Columbus city council members have given initial approval to a 2017 city budget, which includes $8.1 million in capital improvement projects.

The proposed 2017 budget, at $53.4 million, is down $277,000 from the 2016 budget, said Jamie Brinegar, the city’s finance director.

In addition to an across-the-board 1.5 percent raise for employees and elected officials next year, the 2017 budget also includes $50,000 for a comprehensive study of city wages and benefits.

Councilman Frank Miller was the only council member to vote against the budget on Tuesday at a city council meeting, saying he did so because he was uncertain about the proposed tax rate of $1.3574 per $100 assessed valuation.

Brinegar said that property tax rate is an estimate and expects that figure to be lower once the state certifies the city’s tax rate sometime in the first quarter of next year. The city had proposed a 1.53 tax rate for 2016, but the rate was later lowered and certified at $1.1343.

Brinegar said the proposed tax rate for 2017 is an 11 percent drop compared to the rate that was proposed for the 2016 budget.

Among the capital improvements planned for next year are $1.75 million in road work for the Maple Street connector project and a redesign of the Taylor Road and Westenedge Drive intersection.

About $1.2 million is earmarked for hangar improvements at the Columbus Municipal Airport, Brinegar said.

Officials have also budgeted $162,000 for upgrades at Columbus City Hall. Among the proposed improvements include replacing carpet, ceiling tiles and possibly replacing furniture in the City Council chambers that can’t be repaired, said Mayor Jim Lienhoop.

In addition, officials plan to look at offices that aren’t being utilized and possibly converting them into meeting or conference areas, he said.

The city’s general fund budget, at $32.4 million, is down about 4.1 percent from 2016, Brinegar said.

City officials have budgeted to add three positions to the Columbus Police Department, two civilians and one patrol officer, Brinegar said. Once the civilians are hired, it will allow the department to move two patrol officers who are performing civilian duties to return to patrol duty.

Brinegar said there are no plans to boost personnel levels in the fire department next year. The department, however, is seeking an additional $50,000 that will be used to purchase equipment available on the west side of town due to the proposed increase in train traffic along Highway 46.

The city is budgeting $322,000 for repairs at Fire Station 1 next year including roof and heating and air conditioning repairs.
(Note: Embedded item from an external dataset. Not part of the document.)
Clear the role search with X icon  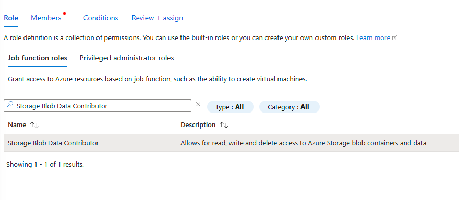point(198,104)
The city will look at what improvements need to be made at the remaining five stations on an individual basis moving forward, Lienhoop said.

In addition, officials plan to replace two ColumBUS buses in 2017 and have set aside $1 million for that, Brinegar said.

Capital purchases in the city’s transit department are eligible for 80 percent reimbursement from the federal government, so that reimbursement will be returned to the city’s general fund, Brinegar said.

The city is budgeting $550,000 to replace 14 police vehicles, and an additional $125,000 to improve the city’s public safety training grounds. The city has a six-year cycle in replacing police vehicles, Brinegar said.

Brinegar said the city’s revenue projections next year are different than the state, which has estimated $1.6 million less than what it had approved for the city’s 2016 budget. The city is required to use Indiana’s figures when it submits its budget to the state for approval, Brinegar said.

Council members are scheduled to consider the 2017 budget for a second reading at 6 p.m. Oct. 18 at Columbus City Hall.

By the numbers

2017 general fund budget: $32.4 million

Capital improvements: $8.1 million ($5.2 million for transportation needs)

Public safety: $1.7 million, which will be used to replace a portion of the city’s police vehicles, repairs at Fire Station 1, refurbishment of a fire department squad and improvements to the city’s public safety training grounds.

Road improvements: $1.75 million for a Maple Street reconnector project, along with a Taylor Road and Westendge Drive redesign.

Columbus Police Department: Budget proposal calls for three individuals — two civilian and one patrol officer — to be hired next year.